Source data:
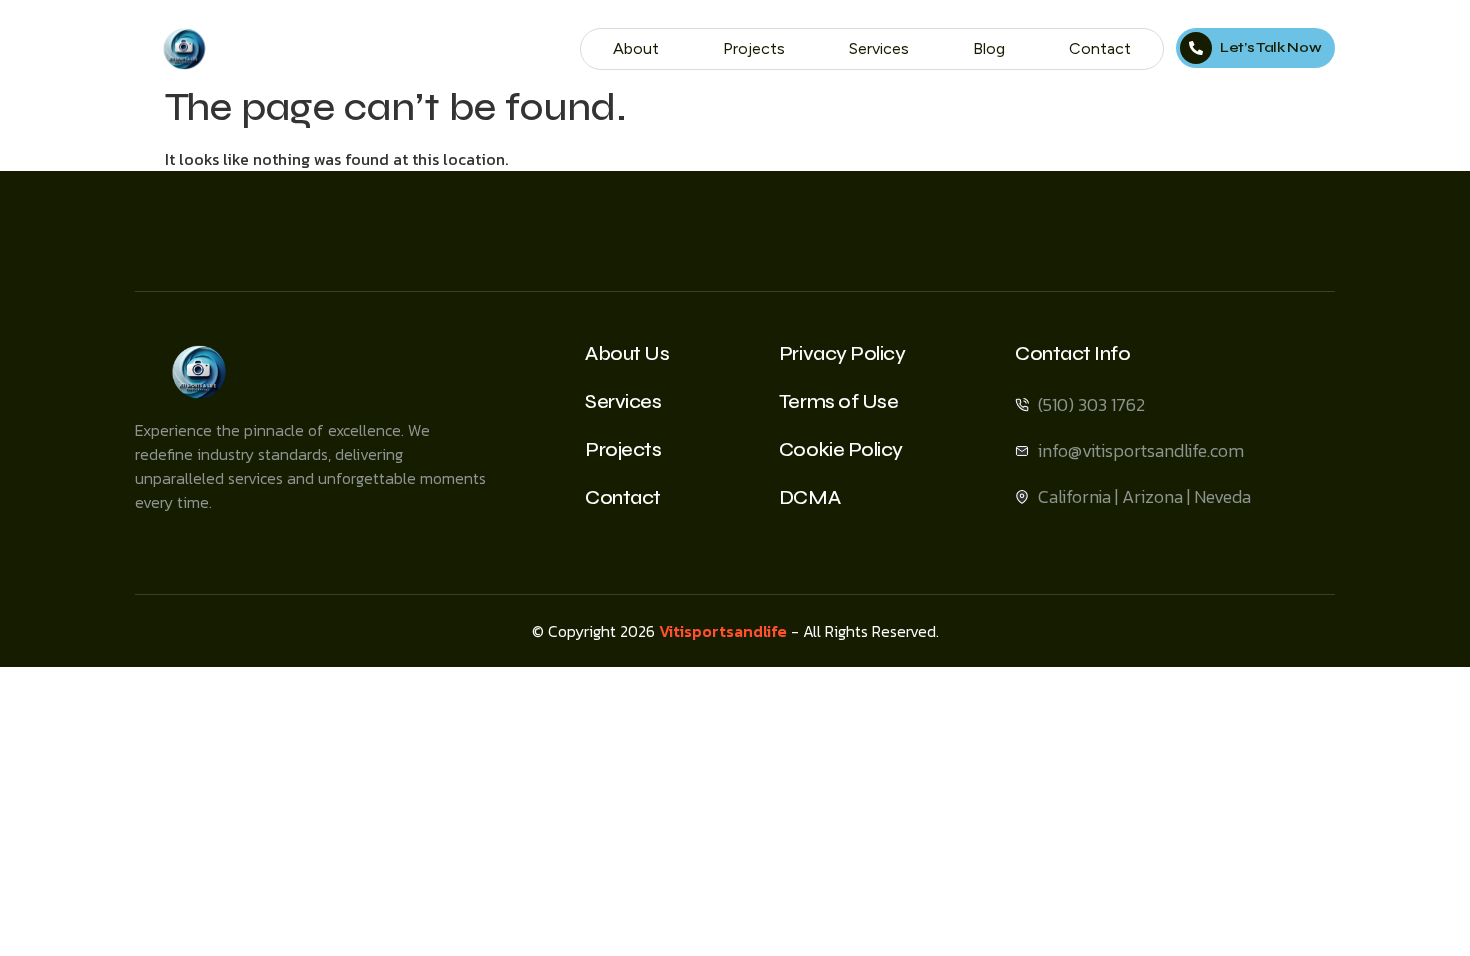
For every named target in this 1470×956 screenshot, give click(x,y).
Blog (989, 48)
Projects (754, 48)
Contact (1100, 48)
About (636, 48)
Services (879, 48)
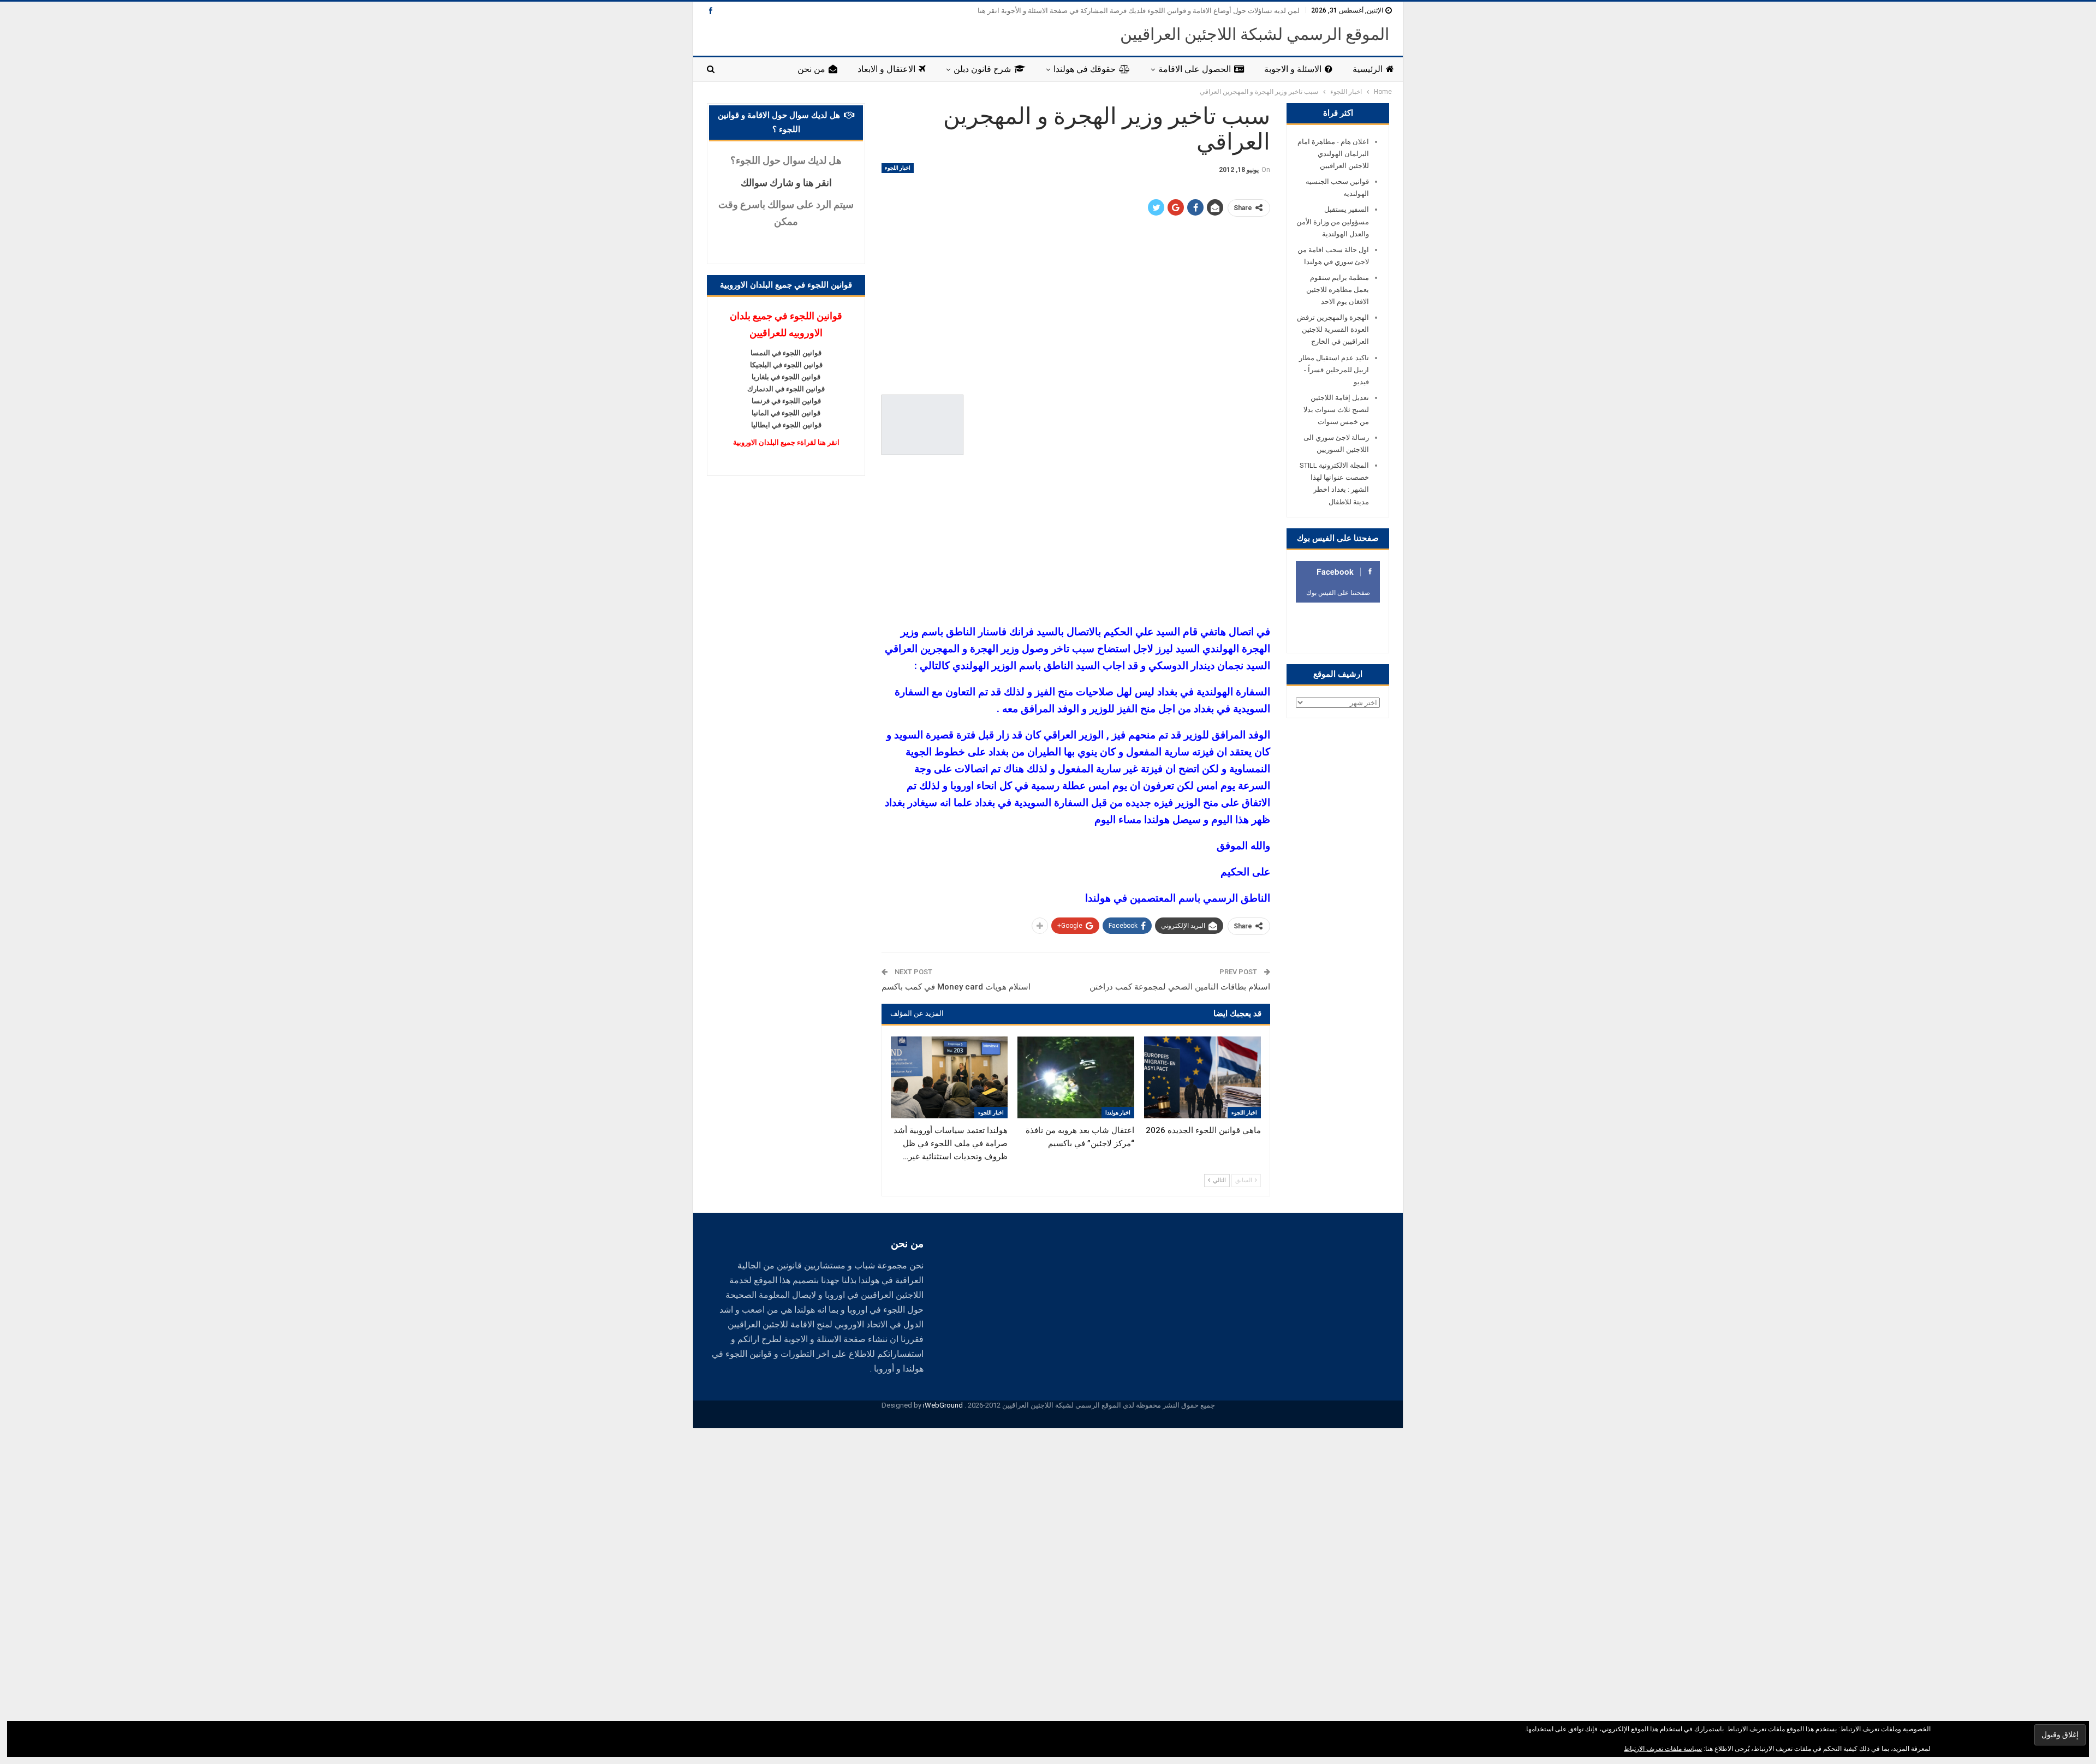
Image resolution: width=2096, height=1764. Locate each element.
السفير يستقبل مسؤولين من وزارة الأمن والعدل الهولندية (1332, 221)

Assigned task –
Reproduce nothing but the lines running from the line with "Blog (989, 48)" through the end of the records, keeping both end lines and dropping the pictures.

Response to this exercise –
Blog (989, 48)
Projects (754, 48)
Contact (1100, 48)
About (636, 48)
Services (879, 48)
Image resolution: width=2096, height=1764. Locate each element.
السفير يستقبل مسؤولين من وزارة الأمن والعدل الهولندية (1332, 221)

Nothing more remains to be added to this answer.